Analysis of Bennett v. Reynolds

The Texas Supreme Court issued an opinion (Bennett et al. v. Reynolds) addressing exemplary damages and held that exemplary damages were justified but the amount of those damages were excessive and exceeded the constitutional constraints on punitive damages. The jury in this cattle-rustling case had award compensatory damages of $5,327.11 and punitive damages of $1.25 million. The Texas Supreme Court held that the evidence was sufficient to warrant a finding of malice and the assessment of punitive damages even though the defendants’ conduct did not cause or threaten “death, grievous physical injury, or financial ruin.”

According to the Court, the evidence demonstrated the defendant’s awareness and intent to convert the plaintiff’s cattle and then cover his tracks which implied willfulness and not inadvertence. Further, “exemplary damages are not reserved solely for cases that inflict ruinous physical or fiscal calamity” and the evidence was sufficient that the defendant intended to cause “substantial” injury.

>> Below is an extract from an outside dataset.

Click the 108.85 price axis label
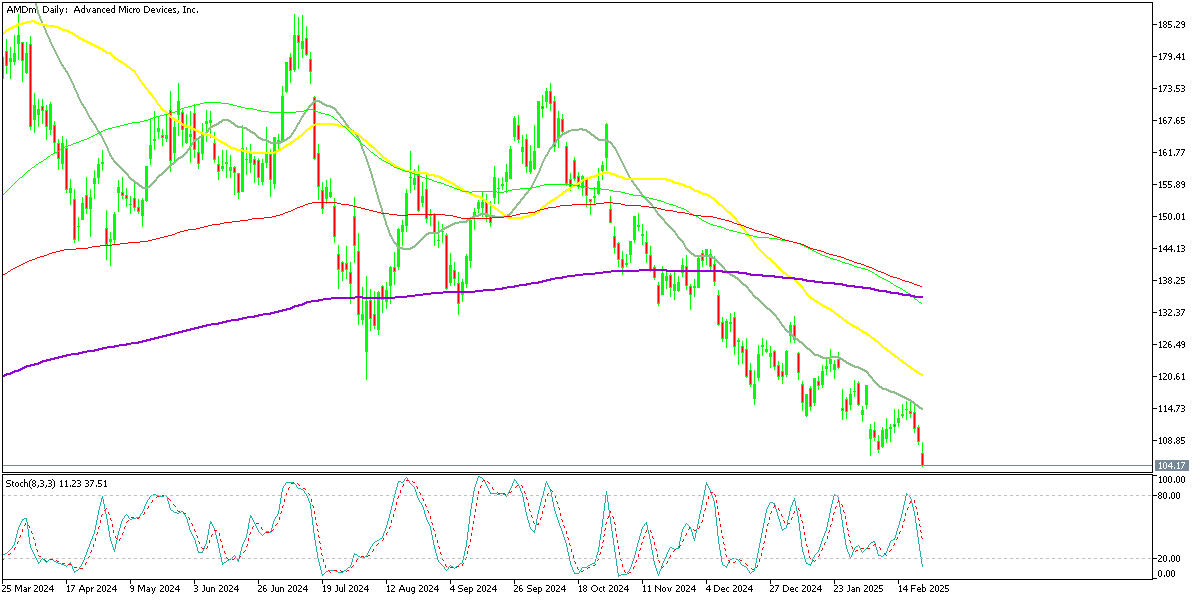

Next the Court addressed whether the exemplary damages awarded were unconstitutionally excessive because it violated due-process constraints. The Court noted that the Supreme Court had established a three part framework in BMW of North America, Inc. v. Gore to assess whether an award was unconstitutionally excessive. This framework had been refined in State Farm Mutual Automobile Insurance Co. v. Campbell to include the following:

1. “the degree of reprehensibility of the defendant’s conduct”;
2. “the disparity between the actual or potential harm suffered by the plaintiff and the punitive damages award”; and
3. “the difference between the punitive damages awarded by the jury and the civil penalties authorized or imposed in comparable cases.”

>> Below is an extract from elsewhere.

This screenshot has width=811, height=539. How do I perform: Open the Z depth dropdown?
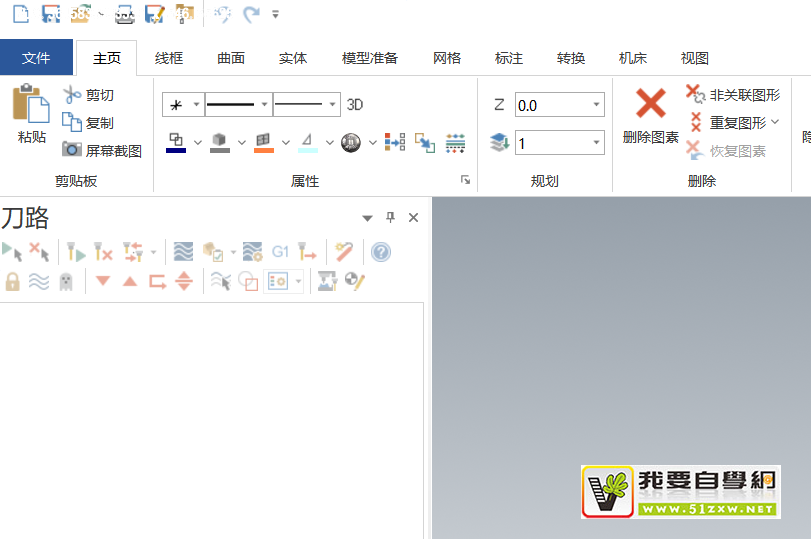point(597,105)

The Supreme Court in Gore had described the first guidepost, focused on the “enormity” of the misconduct, as “the most important indicium of the reasonableness of a punitive damages award.” The Supreme Court had urged consideration of five nonexclusive factors — whether:

1. the harm inflicted was physical rather than economic;
2. the tortious conduct showed “an indifference to or a reckless disregard for the health or safety of others”;
3. “the target of the conduct had financial vulnerability”;
4. “the conduct involved repeated actions,” not just “an isolated incident”; and
5. the harm resulted from “intentional malice, trickery, or deceit,” as opposed to “mere accident.”

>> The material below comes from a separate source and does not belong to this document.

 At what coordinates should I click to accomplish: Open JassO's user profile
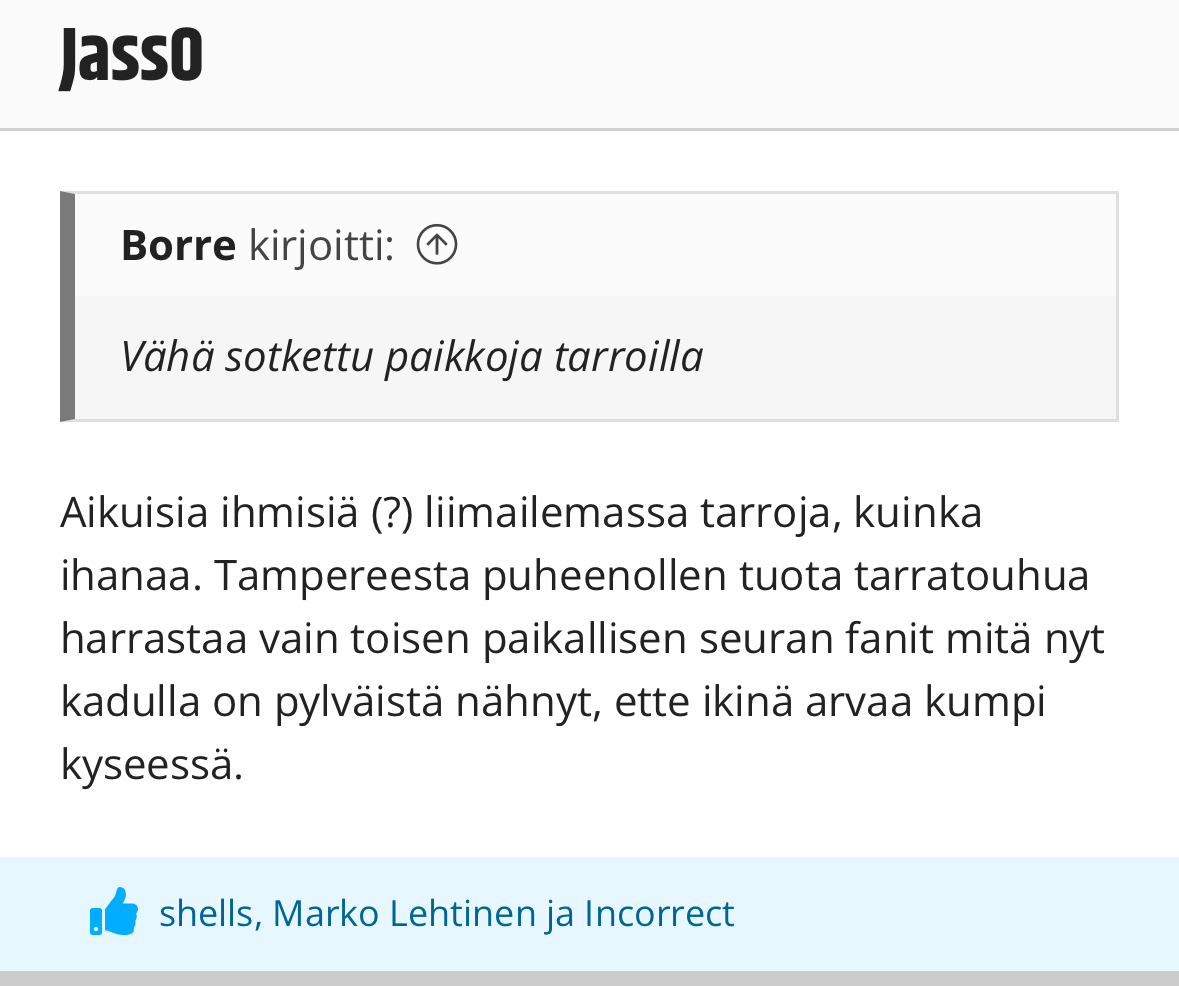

The Court reviewed the conduct of the cattle-rustling defendant in its reprehensibility analysis. The court stated that the defendant bribed a witness and urged him to lie and threatened bodily harm to another witness. In addition the defendant tampered with photos of the converted cattle, engaged in meritless litigation claiming slander by the plaintiff, and he meddled with the plaintiff’s brand. The defendant’s conduct satisfied one of the five State Farm factors but the other factors were essentially absent. Thus the Supreme Court’s ratio analysis had to be followed.

The Court reviewed its opinion in Tony Gullo Motors I, L.P. v. Chapa in which it held that a ratio of 4.33 to 1 exceeded constitutional limits where only the fifth of the five reprehensibility factors favored exemplary damages. The facts of this case were not meaningfully distinguishable from those in Gullo Motors and thus the ratio in this case was excessive.

The Court also held that the statutory cap on exemplary damages did not apply to this case. The jury found that the defendant did “commit theft of 10 or more head of cattle during a single transaction and . . . the aggregate value of those cattle [was] less than $100,000.00.” That language tracked the Penal Code definition of a third-degree felony and the statutory ceiling does not apply to conduct constituting a third-degree (and higher) felony theft. However, an exemplary damage award “well below the statutory ceiling can offend due process.” Justice Johnson issued a concurring opinion in which he agreed with the opinion except for the analysis as to the legal sufficiency of the evidence to support the jury’s finding that the defendant converted the cattle with malice.

The Court remanded the case to the court of appeals to reconsider exemplary damages in light of its opinion and prevailing ratio analysis.